Traditional fine-tuning methods update all of an LLM’s parameters, the configuration settings that determine how it processes data. Tinker uses a different approach known as Low-Rank Adaptation, or LoRA for short. It requires a fraction of the computing resources as standard fine-tuning and simplifies model deployment tasks.
LoRA extends the LLM being fine-tuned with a relatively small number of additional parameters. From there, it only fine-tunes those additional parameters instead of the entire model. That approach takes less time and doesn’t require as much infrastructure.
LoRA’s efficiency comes with certain tradeoffs. Notably, LLMs trained using the method often provide lower output quality than models fine-tuned the usual way. In September, Thinking Machines Labs detailed an implementation of LoRA that it says can provide similar output quality as standard fine-tuning methods.

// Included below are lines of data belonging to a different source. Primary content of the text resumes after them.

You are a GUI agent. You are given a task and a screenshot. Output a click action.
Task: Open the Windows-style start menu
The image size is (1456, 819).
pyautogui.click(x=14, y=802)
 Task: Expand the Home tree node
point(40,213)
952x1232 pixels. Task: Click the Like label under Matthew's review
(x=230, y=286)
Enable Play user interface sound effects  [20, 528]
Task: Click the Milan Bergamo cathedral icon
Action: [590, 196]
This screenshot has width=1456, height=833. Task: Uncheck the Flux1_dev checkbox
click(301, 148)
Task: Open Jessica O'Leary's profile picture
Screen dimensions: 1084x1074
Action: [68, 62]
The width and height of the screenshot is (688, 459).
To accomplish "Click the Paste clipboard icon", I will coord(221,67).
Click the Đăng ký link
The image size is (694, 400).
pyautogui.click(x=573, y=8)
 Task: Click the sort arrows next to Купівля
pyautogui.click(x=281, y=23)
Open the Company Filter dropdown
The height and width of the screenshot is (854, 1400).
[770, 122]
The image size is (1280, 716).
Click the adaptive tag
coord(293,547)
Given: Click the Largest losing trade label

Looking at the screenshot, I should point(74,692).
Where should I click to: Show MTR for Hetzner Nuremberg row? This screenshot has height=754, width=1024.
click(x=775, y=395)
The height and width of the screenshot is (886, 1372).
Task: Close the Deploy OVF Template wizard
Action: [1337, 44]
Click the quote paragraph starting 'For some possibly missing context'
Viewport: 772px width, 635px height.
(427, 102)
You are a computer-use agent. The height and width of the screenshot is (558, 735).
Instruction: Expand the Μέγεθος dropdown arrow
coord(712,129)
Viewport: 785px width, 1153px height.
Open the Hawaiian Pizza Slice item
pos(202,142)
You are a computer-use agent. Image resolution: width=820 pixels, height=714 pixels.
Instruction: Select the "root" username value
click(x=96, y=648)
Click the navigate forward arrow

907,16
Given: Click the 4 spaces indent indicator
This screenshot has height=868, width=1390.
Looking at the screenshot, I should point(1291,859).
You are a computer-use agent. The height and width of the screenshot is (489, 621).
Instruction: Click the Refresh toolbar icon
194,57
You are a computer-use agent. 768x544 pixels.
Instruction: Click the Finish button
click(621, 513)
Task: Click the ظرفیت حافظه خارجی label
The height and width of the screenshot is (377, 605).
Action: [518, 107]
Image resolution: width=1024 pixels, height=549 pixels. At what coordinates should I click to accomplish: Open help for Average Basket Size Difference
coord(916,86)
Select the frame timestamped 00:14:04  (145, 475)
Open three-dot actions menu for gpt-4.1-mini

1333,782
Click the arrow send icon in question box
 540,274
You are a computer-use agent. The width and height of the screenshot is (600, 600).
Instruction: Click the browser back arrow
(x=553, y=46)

Tinker simplifies several of the technical tasks involved in launching LoRA fine-tuning runs. Usually, developers have to optimize their training code to run on a large number of graphics cards, which requires highly specialized skills. Tinker skips that step. The service allows developers to implement a fine-tuning workflow as a simple, single-processor Python script and automatically adapts it to run on multiple graphics cards.
The service also eases other aspects of the fine-tuning process. Customers have access to a tool that can periodically save an LLM during a training run. If the model encounters an error, developers can revert it to the most recent reliable version instead of starting from scratch.
Tinker rolled out into general availability today with several new features that weren’t available before. The first addition is a so-called sampling tool that enables developers to send test prompts to an LLM while it’s being fine-tuned. From there, they can analyze the model’s responses to determine if the fine-tuning is effective.
Thinking Machines also expanded the list of open-source LLMs that Tinker can train.
The company has added support for Kimi K2, a model with one trillion parameters. It’s highly adept at tool use, a term for interactions with external applications. Many LLMs struggle to complete tasks that involve a large number of external applications. Kimi K2, in contrast, can carry out up to 300 tool invocations per task.
Kimi K2 is joined by support for two vision models called Qwen3-VL-30B-A3B-Instruct and Qwen3-VL-235B-A22B-Instruct. The former LLM features a lightweight design optimized for hardware efficiency, while the latter can take on more complex tasks. Qwen3-VL-235B-A22B-Instruct also has a larger context window.
The launch of Tinker comes amid reports that Thinking Machines is seeking to raise $5 billion in new funding at a $50 billion valuation. If the round closes, the company will almost certainly launch additional products to meet investors’ likely high revenue expectations. Thinking Machines may accelerate its products development roadmap by acquiring other AI tooling providers.